Data for the task: Begin

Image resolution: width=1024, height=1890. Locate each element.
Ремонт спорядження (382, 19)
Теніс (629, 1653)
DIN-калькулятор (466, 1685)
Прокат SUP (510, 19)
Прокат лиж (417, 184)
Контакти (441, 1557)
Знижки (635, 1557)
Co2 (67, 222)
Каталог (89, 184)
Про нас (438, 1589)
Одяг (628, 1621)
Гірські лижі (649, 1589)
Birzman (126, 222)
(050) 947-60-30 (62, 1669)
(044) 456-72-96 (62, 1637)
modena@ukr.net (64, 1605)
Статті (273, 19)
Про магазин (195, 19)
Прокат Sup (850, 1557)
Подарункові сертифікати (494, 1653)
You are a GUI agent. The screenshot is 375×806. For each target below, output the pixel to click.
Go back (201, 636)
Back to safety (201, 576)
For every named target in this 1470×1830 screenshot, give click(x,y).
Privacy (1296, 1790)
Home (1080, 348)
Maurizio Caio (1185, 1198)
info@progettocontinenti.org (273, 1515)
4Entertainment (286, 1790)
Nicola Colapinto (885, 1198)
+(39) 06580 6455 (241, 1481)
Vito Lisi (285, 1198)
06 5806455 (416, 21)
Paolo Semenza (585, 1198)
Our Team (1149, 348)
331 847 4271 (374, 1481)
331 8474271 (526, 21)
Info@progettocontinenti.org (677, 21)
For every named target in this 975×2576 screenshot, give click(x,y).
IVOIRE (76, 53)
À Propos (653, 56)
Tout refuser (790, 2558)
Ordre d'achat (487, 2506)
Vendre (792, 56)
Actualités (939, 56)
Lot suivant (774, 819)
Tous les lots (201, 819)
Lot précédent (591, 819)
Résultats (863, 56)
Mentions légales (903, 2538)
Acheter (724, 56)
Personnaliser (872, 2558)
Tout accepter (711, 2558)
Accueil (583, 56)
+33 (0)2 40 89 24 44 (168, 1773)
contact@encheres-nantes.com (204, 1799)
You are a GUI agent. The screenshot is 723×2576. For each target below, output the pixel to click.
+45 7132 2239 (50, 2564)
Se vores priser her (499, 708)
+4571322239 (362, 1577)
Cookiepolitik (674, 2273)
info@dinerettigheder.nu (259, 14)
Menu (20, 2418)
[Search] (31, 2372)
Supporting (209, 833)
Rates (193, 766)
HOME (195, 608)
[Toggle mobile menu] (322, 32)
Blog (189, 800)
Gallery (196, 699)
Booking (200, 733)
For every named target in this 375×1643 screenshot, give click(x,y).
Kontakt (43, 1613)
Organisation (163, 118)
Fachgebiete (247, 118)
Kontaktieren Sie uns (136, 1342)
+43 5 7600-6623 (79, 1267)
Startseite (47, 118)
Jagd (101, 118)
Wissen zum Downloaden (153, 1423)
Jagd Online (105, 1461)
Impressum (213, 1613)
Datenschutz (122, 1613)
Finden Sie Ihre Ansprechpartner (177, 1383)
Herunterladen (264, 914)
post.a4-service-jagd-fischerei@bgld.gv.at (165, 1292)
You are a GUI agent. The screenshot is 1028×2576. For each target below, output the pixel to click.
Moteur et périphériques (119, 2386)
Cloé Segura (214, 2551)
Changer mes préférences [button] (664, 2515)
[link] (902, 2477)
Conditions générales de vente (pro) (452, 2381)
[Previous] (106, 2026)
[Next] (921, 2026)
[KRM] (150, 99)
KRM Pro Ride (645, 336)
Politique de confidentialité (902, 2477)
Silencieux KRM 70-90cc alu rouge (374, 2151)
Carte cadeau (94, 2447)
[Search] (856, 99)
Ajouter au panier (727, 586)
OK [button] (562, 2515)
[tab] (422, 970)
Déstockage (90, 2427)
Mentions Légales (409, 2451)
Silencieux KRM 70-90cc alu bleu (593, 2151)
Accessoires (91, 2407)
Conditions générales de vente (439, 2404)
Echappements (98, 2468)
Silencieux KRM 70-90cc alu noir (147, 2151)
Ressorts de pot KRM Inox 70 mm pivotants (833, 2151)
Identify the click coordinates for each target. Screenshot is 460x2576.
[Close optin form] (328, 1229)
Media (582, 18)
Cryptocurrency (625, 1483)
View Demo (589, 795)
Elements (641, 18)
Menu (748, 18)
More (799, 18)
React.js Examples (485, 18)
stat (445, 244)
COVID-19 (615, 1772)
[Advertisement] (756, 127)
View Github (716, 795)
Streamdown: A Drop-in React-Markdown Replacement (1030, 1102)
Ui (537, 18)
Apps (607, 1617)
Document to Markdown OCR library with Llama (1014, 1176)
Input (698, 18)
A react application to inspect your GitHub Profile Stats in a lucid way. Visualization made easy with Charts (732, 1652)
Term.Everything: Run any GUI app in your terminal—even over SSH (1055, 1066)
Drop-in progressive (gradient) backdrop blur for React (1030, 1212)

Data for the task: End

#### About this task
Copy whichever lines above contain the string "button".

#### Solution to this problem
Changer mes préférences [button] (664, 2515)
OK [button] (562, 2515)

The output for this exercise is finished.